IVAN OELRICH, FED. OF AMERICAN SCIENTISTS: We just can't tolerate that. It ruins the purpose for which we're -- we are using military force in the first place, typically, is that we want to defeat a military but not to harm the civilians.
MCINTYRE: While even America's closest ally Britain is among the 111 countries signing on to the new cluster bomb ban hammered out in Dublin, the U.S. is clinging to the controversial munitions citing military necessity. The Pentagon's answer is not to outlaw cluster bombs but to improve them.

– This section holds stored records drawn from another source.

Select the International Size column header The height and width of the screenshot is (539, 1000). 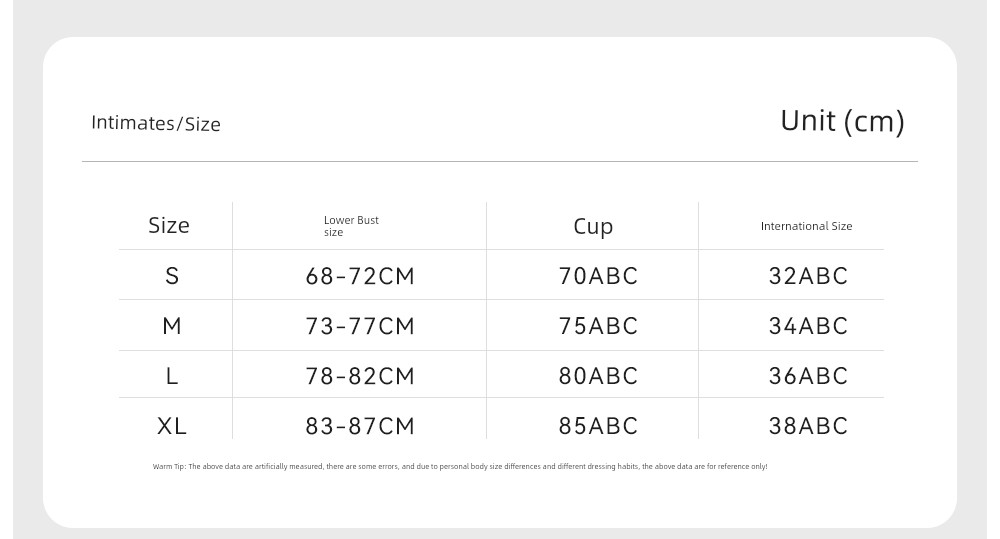click(x=806, y=226)
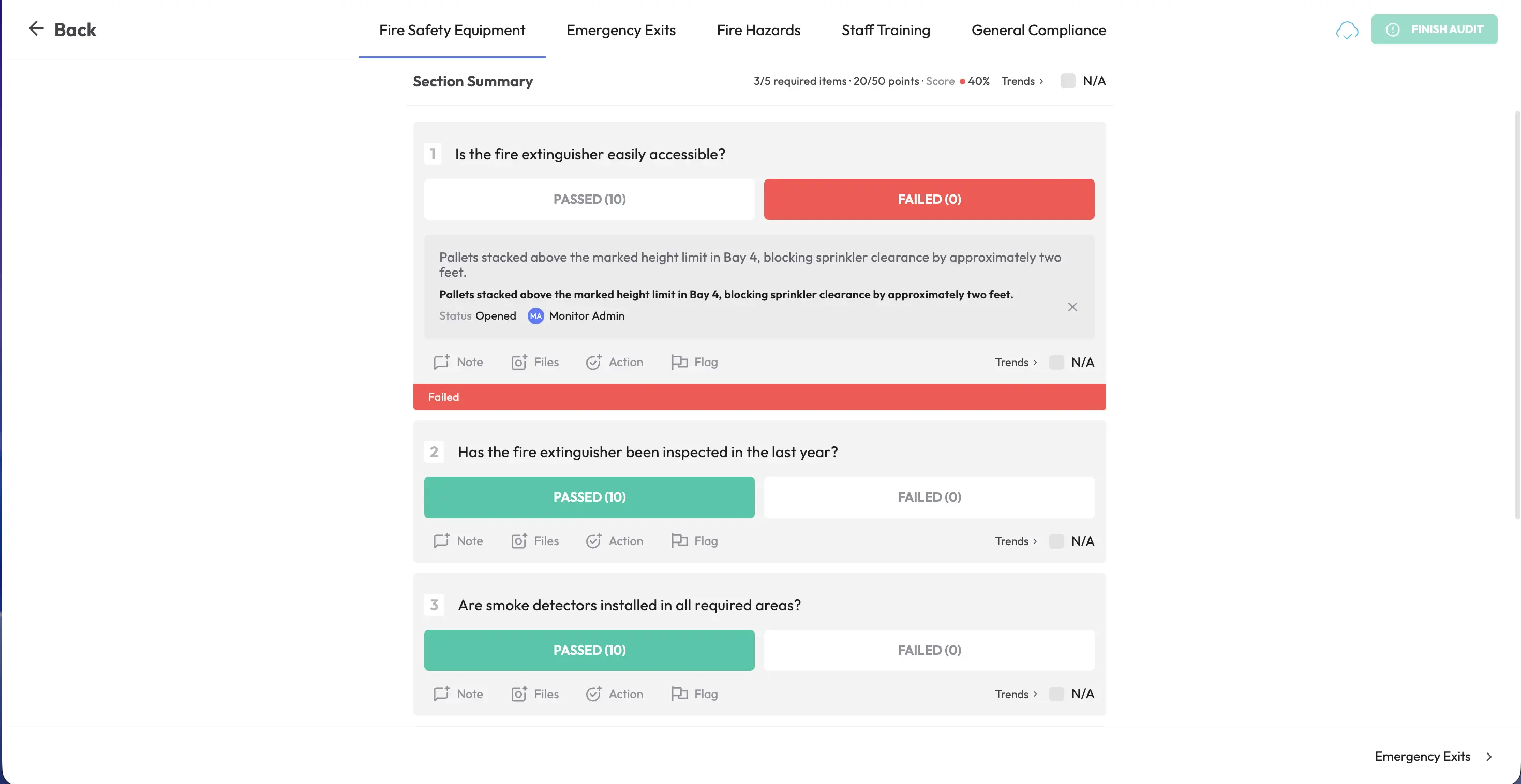The width and height of the screenshot is (1521, 784).
Task: Expand Trends for question 3
Action: click(1016, 693)
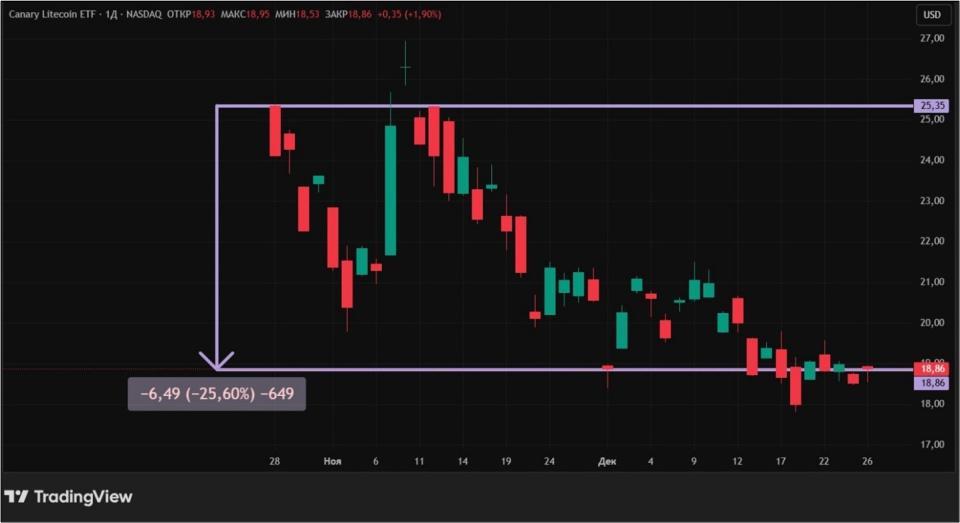Click the Ноя month label on time axis
Viewport: 960px width, 523px height.
tap(333, 461)
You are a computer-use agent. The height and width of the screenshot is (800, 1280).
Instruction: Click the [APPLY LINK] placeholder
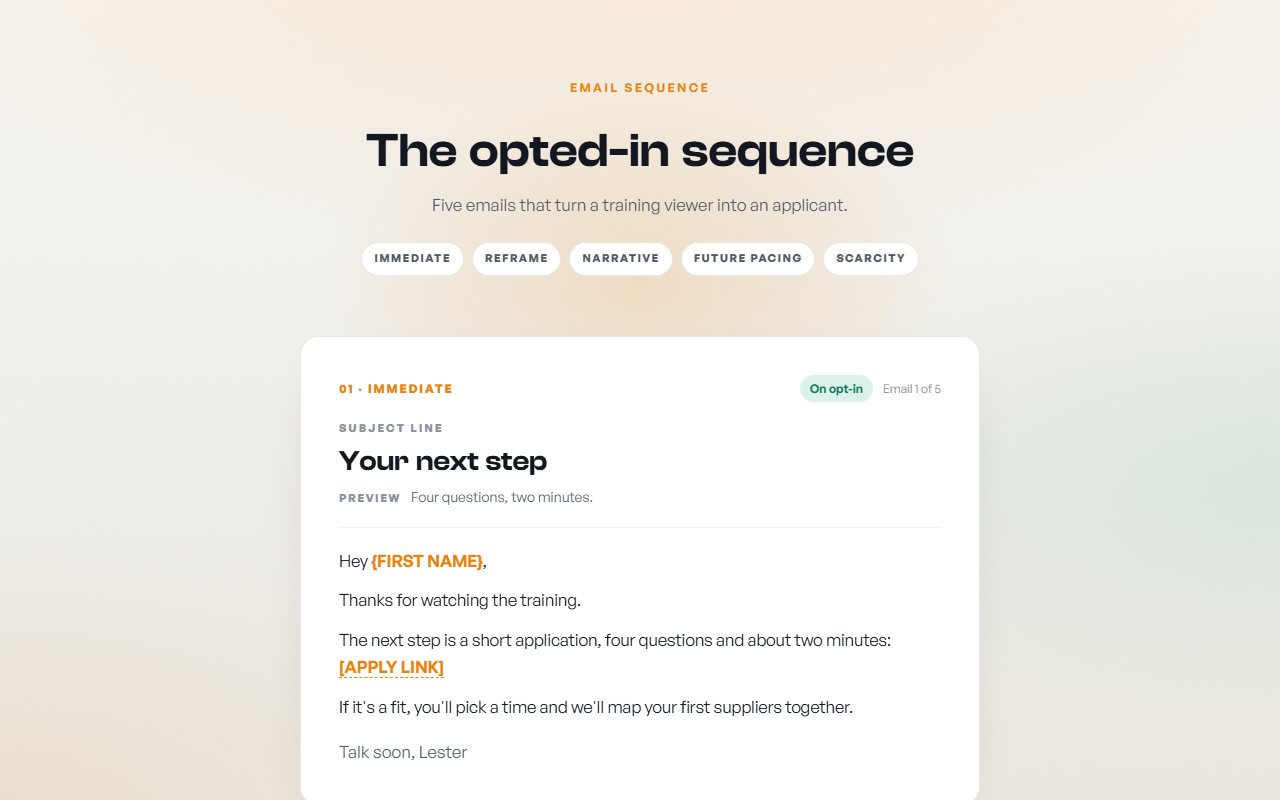pyautogui.click(x=391, y=667)
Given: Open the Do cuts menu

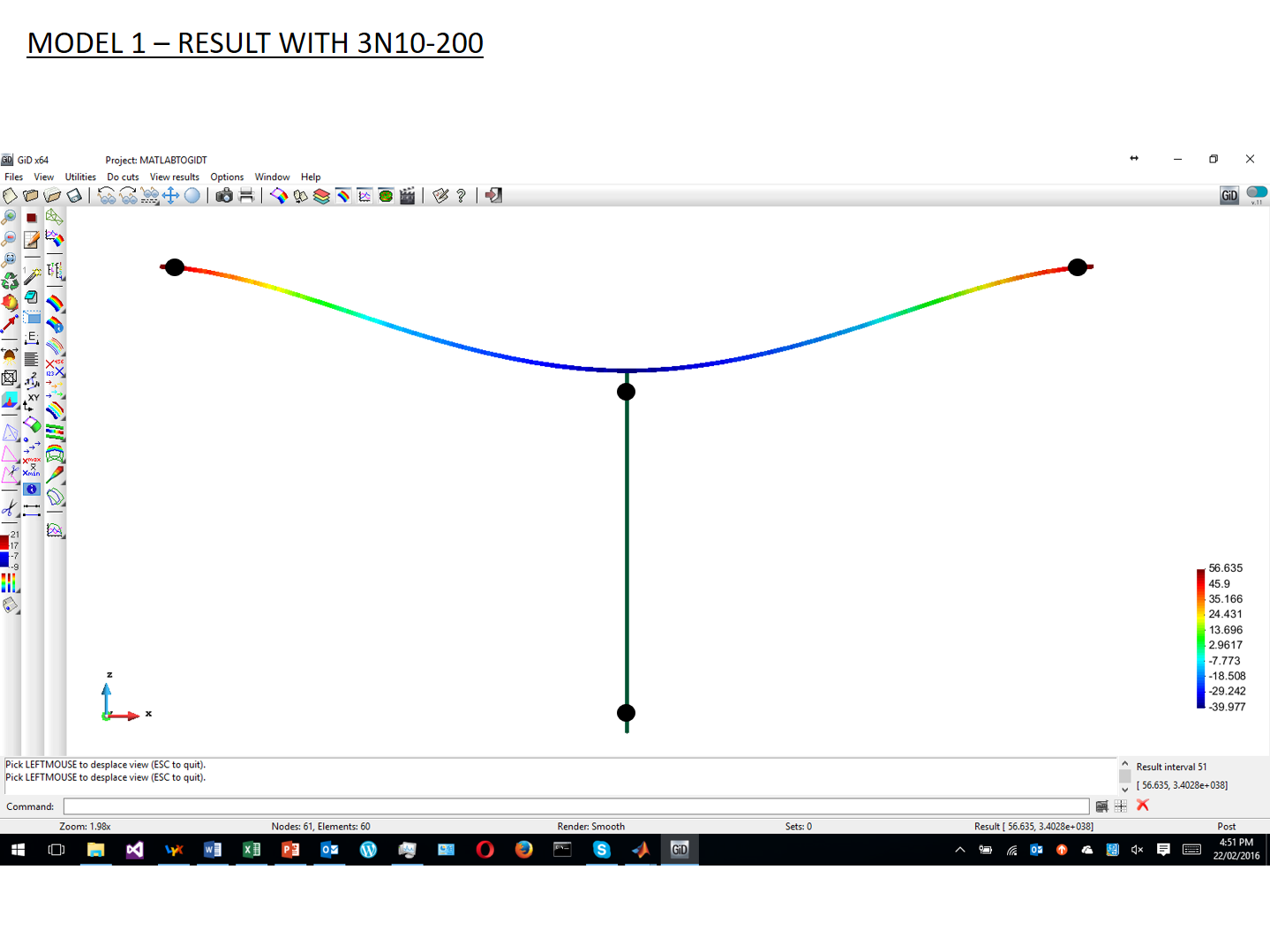Looking at the screenshot, I should 123,177.
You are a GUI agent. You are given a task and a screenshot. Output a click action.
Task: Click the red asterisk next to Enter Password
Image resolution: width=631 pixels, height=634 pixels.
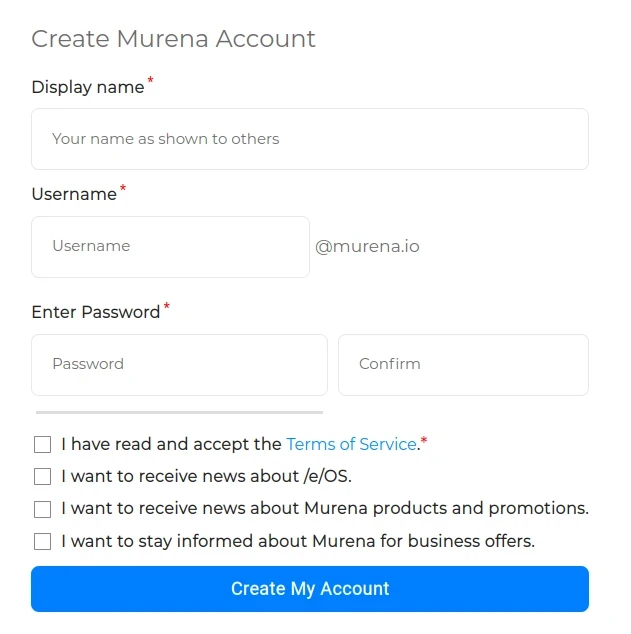(167, 306)
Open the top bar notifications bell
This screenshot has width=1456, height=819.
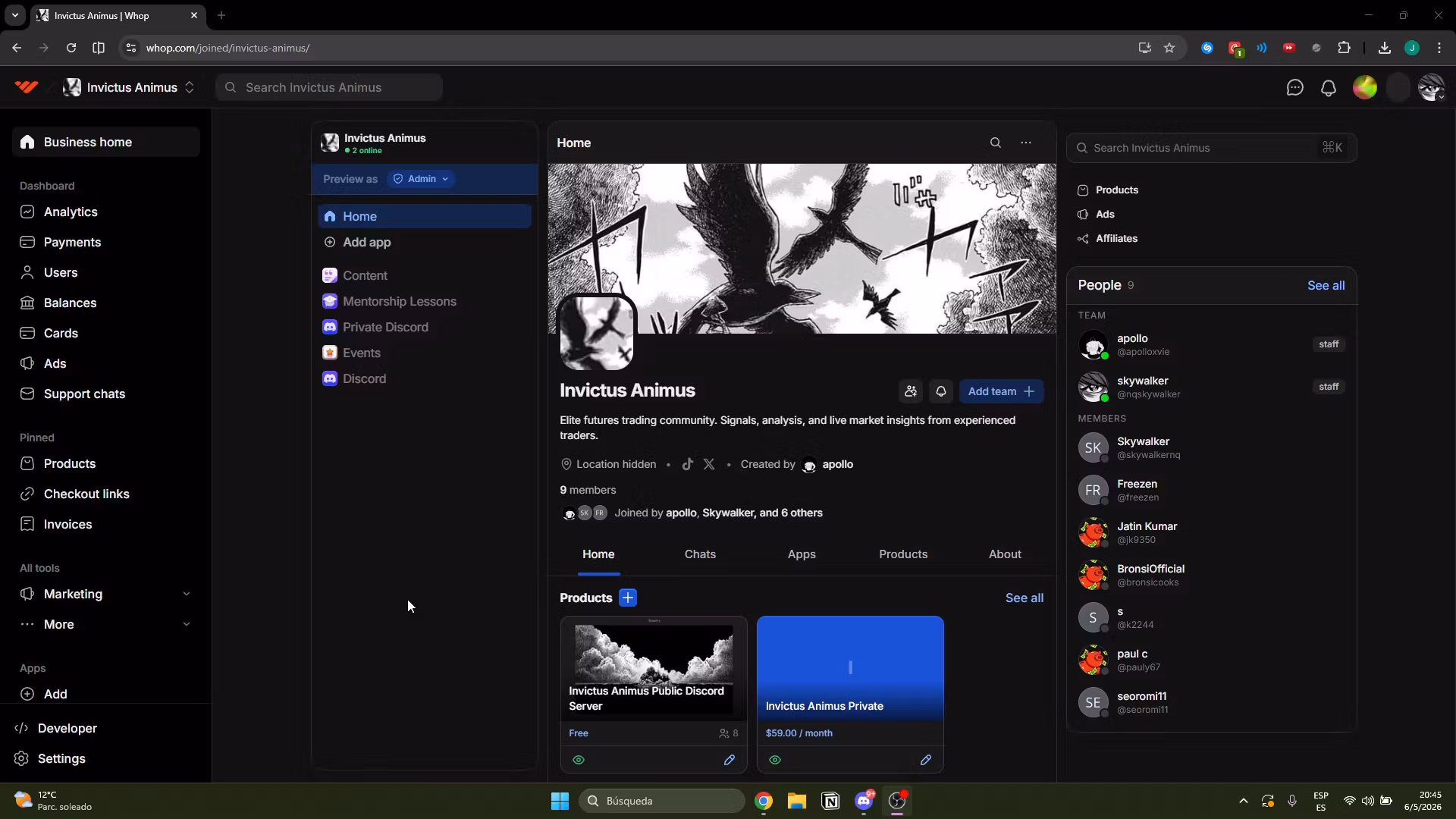1328,88

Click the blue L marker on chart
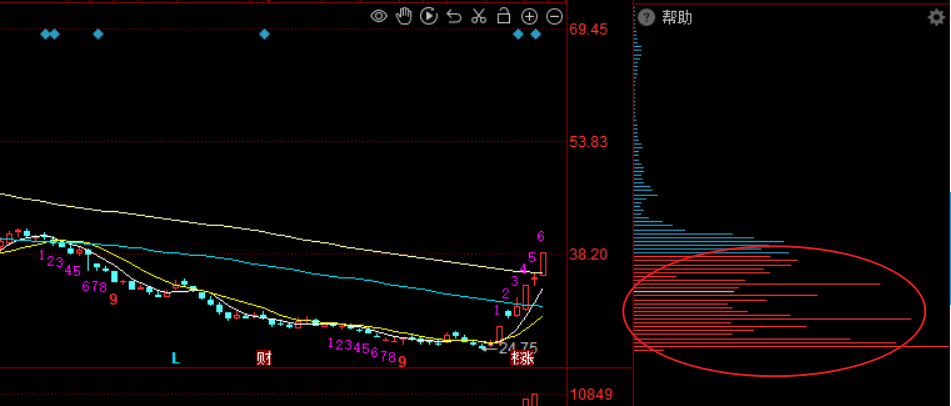coord(175,357)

The newest American cluster bombs supposedly have a 99 percent detonation rate. The federation of American scientists supports a global ban but says if the U.S. doesn't it can always make the unexploded bomblets even safer.
OELRICH: For example, make the sub munitions out of material that once it's exposed to air, could rapidly deteriorate.
MCINTYRE: The U.S. is calling for better cluster bombs along with stricter international agreements on how they can be used to minimize the threat to innocence. (END OF VIDEOTAPE)
MCINTYRE: The U.S. also argues that in talking about the threat from unexploded munitions 95 percent of the injuries happen from other kinds of unexploded munitions, not cluster bombs. Still, the U.S. is increasingly isolated, it's now in the company of Russia, China, Israel, India and Pakistan, as the countries that aren't taking part in that treaty to ban cluster bombs -- Wolf.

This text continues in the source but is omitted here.